Stored records:
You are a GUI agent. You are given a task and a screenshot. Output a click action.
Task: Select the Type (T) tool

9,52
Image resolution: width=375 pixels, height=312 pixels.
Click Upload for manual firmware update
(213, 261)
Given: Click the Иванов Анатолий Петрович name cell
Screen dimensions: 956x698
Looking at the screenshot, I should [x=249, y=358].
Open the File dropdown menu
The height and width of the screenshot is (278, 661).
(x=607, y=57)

● **ASSIGNMENT**: Start with the line that contains "Image resolution: width=375", end with the last line of the entries, and please retype every line in that span exactly, with no others.

● **OUTPUT**:
Image resolution: width=375 pixels, height=312 pixels.
Click Upload for manual firmware update
(213, 261)
Given: Click the Иванов Анатолий Петрович name cell
Screen dimensions: 956x698
Looking at the screenshot, I should [x=249, y=358].
Open the File dropdown menu
The height and width of the screenshot is (278, 661).
(x=607, y=57)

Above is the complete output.